# start of EXTRACTED TEXT

May 31, 2025·8 min read

Database cleanup jobs that stay clear of live traffic

Learn how to run database cleanup jobs with small batches, short lock limits, and safe time windows so users keep working without slowdowns.

Database cleanup jobs that stay clear of live traffic

Why cleanup jobs slow down live traffic

A cleanup query can look harmless and still cause a mess in production. The problem is rarely the idea of deleting old rows. The problem is doing too much at once while real users are reading and writing the same database.

Large delete or update statements keep locks open longer than many teams expect. While those locks stay open, normal requests wait. A few waiting requests can turn into a queue fast, and latency climbs.

The query can also fight with live traffic before locking becomes obvious. If the database cannot find the target rows through a narrow index, it scans a big part of the table. That scan burns CPU, memory, disk, and cache that your app also needs for normal reads and writes.

Peak hours make everything worse. A job that feels fine at 2 a.m. can push response times up within seconds at 2 p.m. Busy systems have very little spare room, so even a moderate cleanup job can tip them into slowdowns.

One oversized batch is often enough to cause visible trouble. Deleting 50,000 or 100,000 rows at once can create long transactions, bigger write bursts, and more pressure on replication. Replicas fall behind, read traffic sees stale data, and some requests start timing out.

A simple example: an app deletes old sessions in one huge statement while users are logging in. The cleanup job touches the same table that active requests need. Users do not care that the job is "maintenance." They only see a slow login screen.

That is why cleanup jobs need hard limits. Without limits on lock time, scan size, and run windows, maintenance stops being background work and starts competing with customers.

What invisible maintenance looks like

The best cleanup jobs are the ones nobody notices. A customer opens a page, updates an order, or saves a form, and the app feels normal. Response times stay steady. Writes still go through. Support does not get odd reports about frozen pages or random timeouts.

That usually happens when the job works in small, quick bursts. It selects a limited set of rows, deletes or updates them, commits, and gets out of the way. Because each batch ends fast, locks do not sit on hot tables for long. Other sessions can keep reading and writing without lining up behind maintenance work.

Good cleanup also knows when to back off. If request latency starts creeping up, lock waits grow, or the database gets busier than usual, the job slows down or pauses. That matters more than raw speed. Finishing an hour later is usually fine. Making the product feel slow for ten minutes is not.

# end of EXTRACTED TEXT
# start of SOURCE MATERIAL

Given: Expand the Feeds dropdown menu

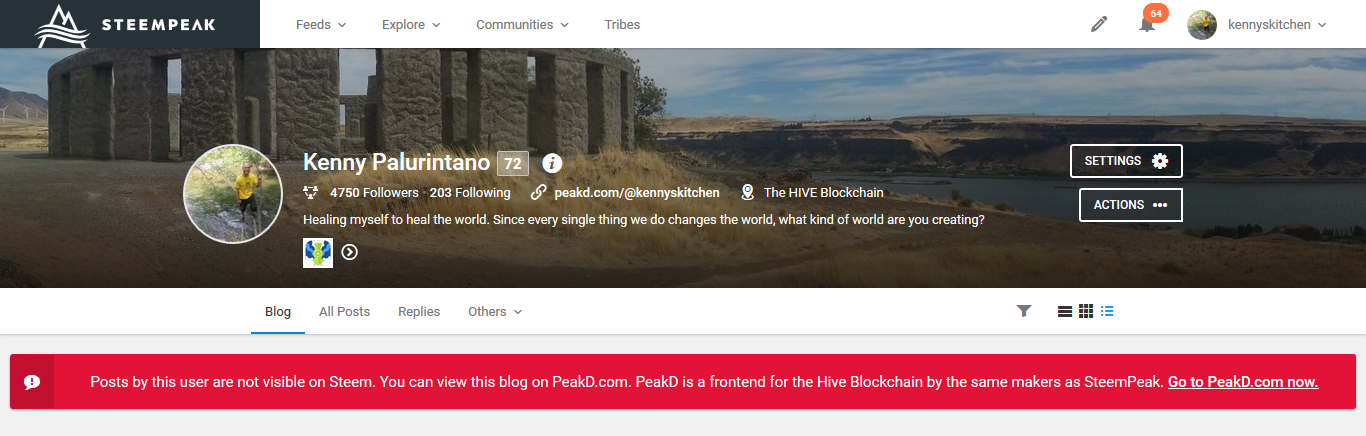Looking at the screenshot, I should click(x=321, y=24).
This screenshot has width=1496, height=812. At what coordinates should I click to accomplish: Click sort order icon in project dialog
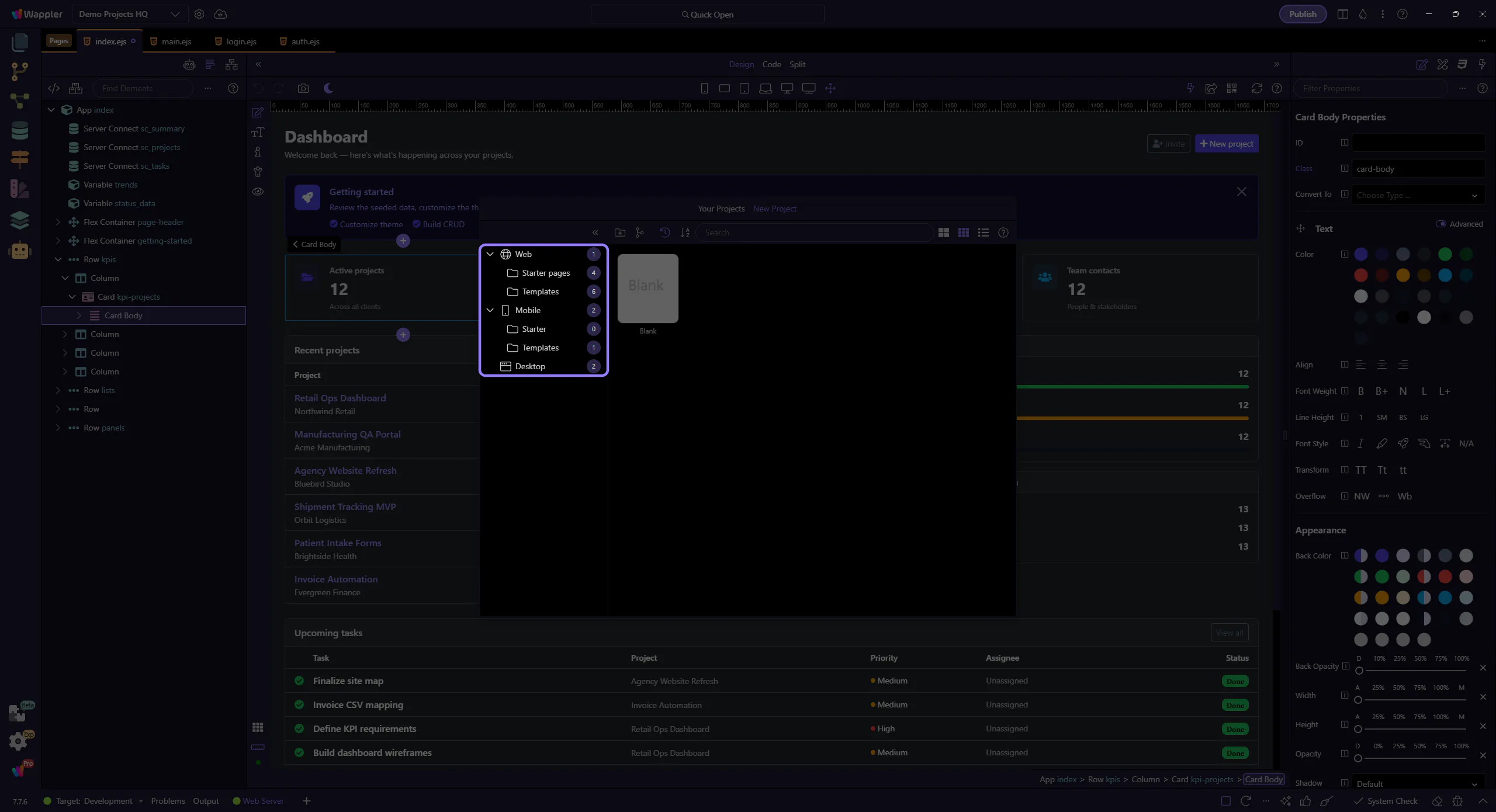[x=685, y=233]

# end of SOURCE MATERIAL

REQUIRED WORK:
Answer these from the article on database cleanup jobs above:
(a) What row counts does it give for deleting at once in one oversized batch?
(b) In the old-sessions example, what do users see?
(c) What does a good cleanup job do if request latency starts creeping up?

OUTPUT:
(a) 50,000 or 100,000 rows.
(b) A slow login screen.
(c) It slows down or pauses.